## Start Records provided

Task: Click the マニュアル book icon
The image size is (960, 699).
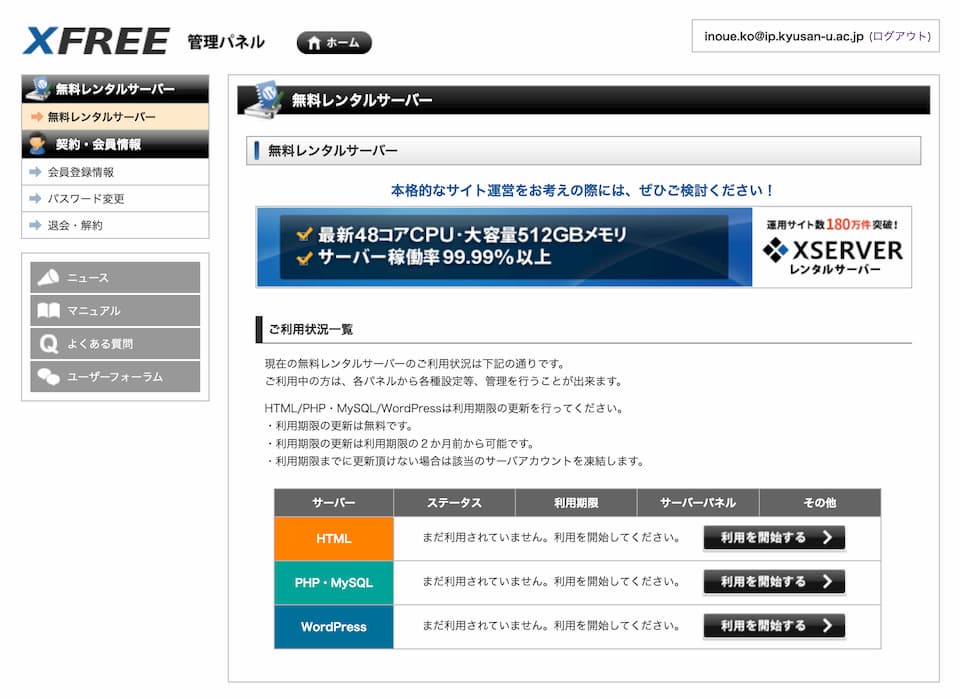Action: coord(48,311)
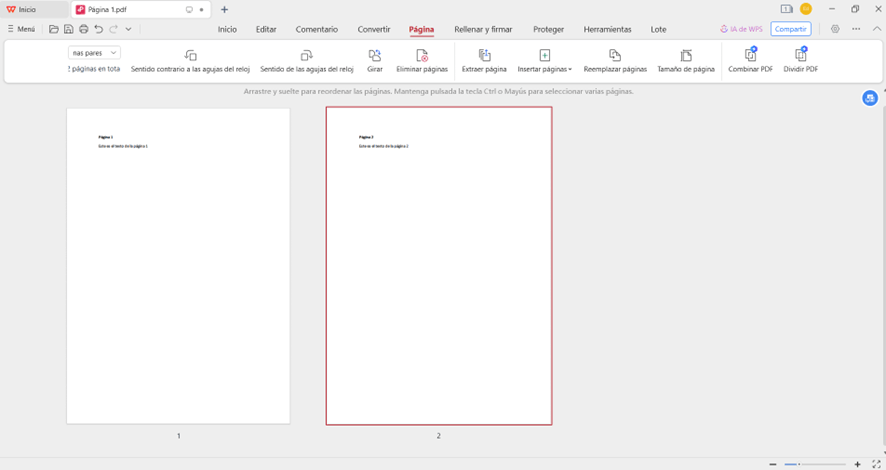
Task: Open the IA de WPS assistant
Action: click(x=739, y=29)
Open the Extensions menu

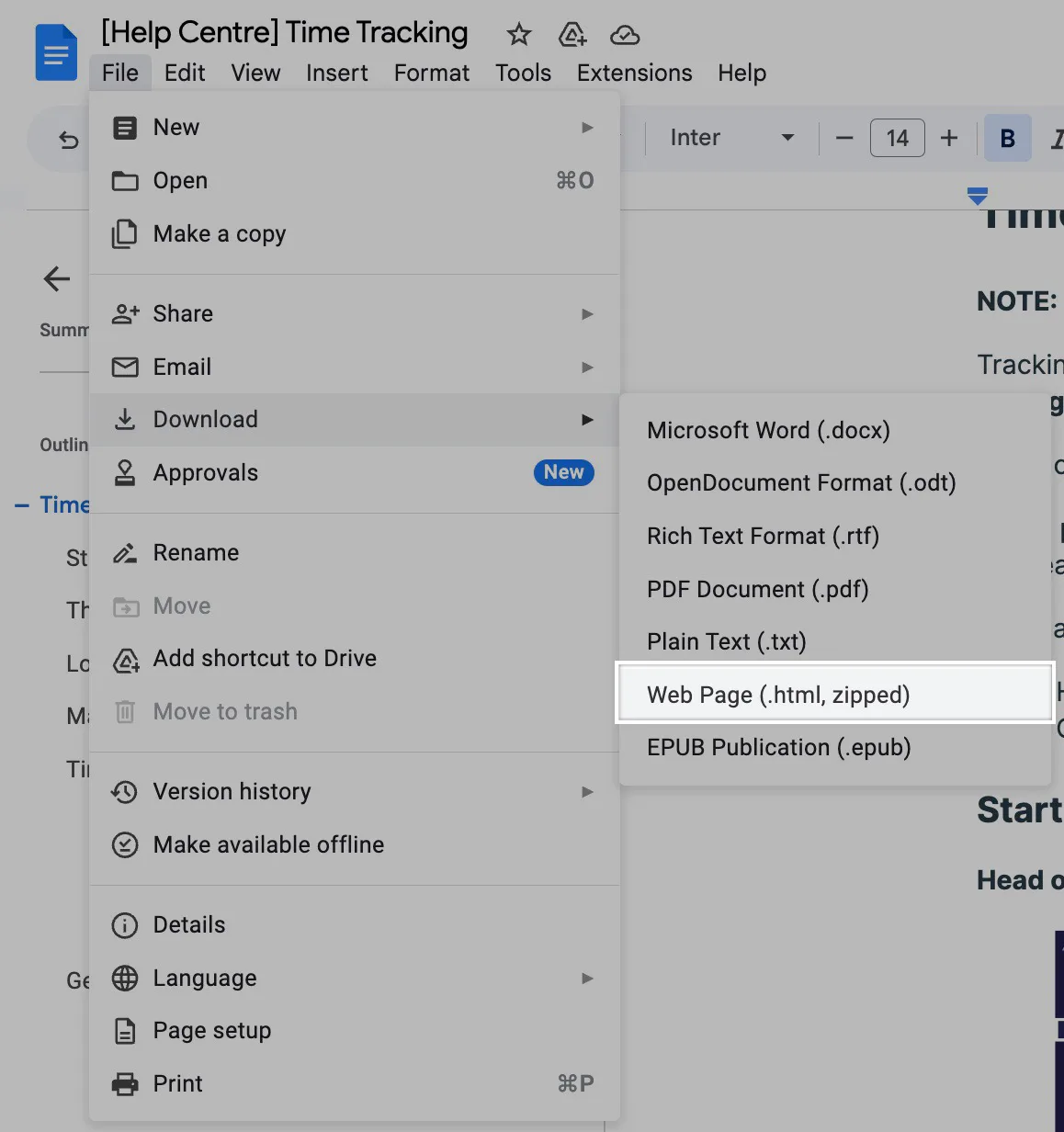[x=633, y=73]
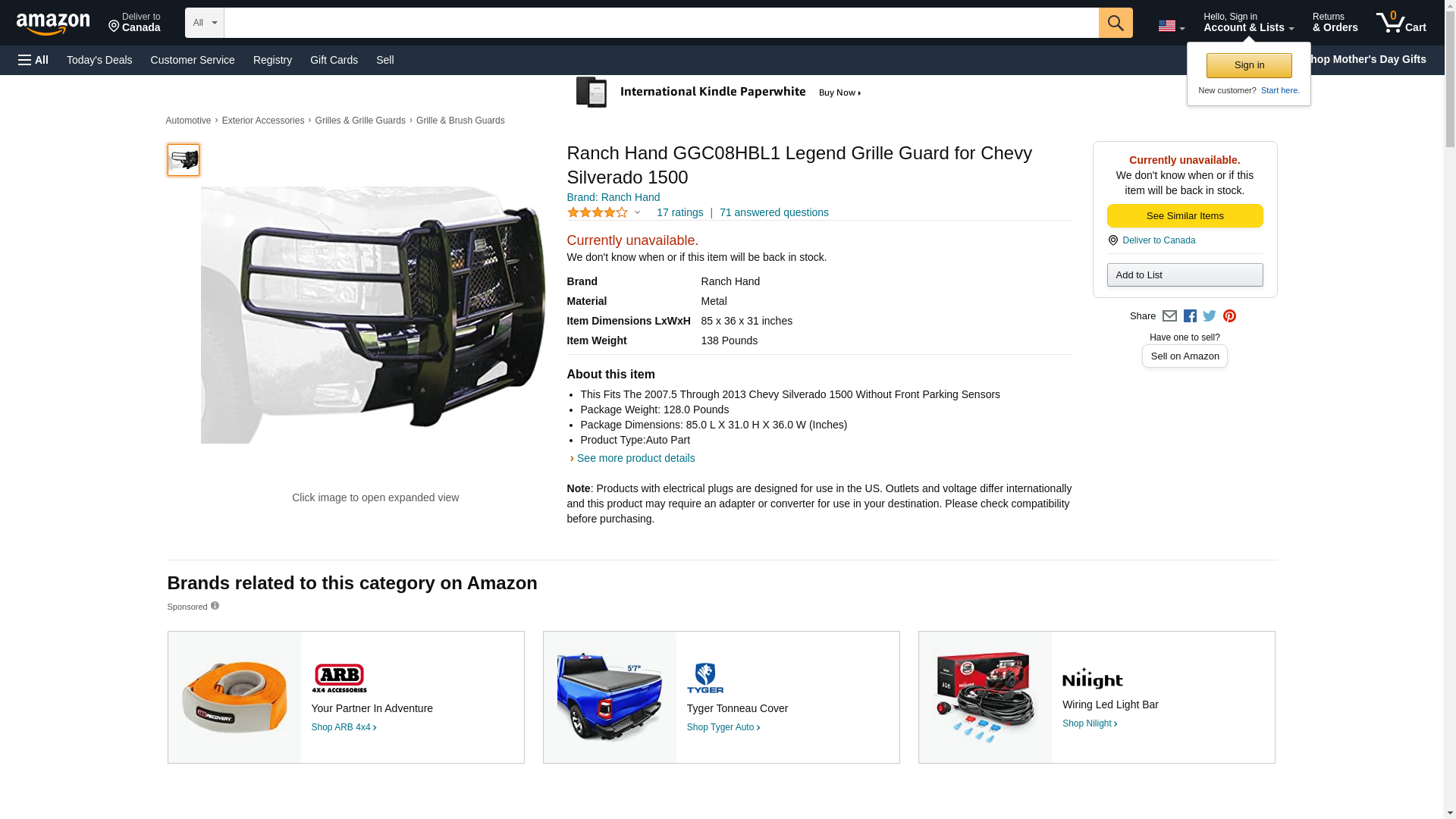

## End Records provided

Reproduce every line of these records word for word, but leave the pictures out of your copy.

Task: Click the マニュアル book icon
The image size is (960, 699).
Action: coord(48,311)
Task: Open the IA de WPS assistant
Action: click(x=739, y=29)
Open the Extensions menu

[x=633, y=73]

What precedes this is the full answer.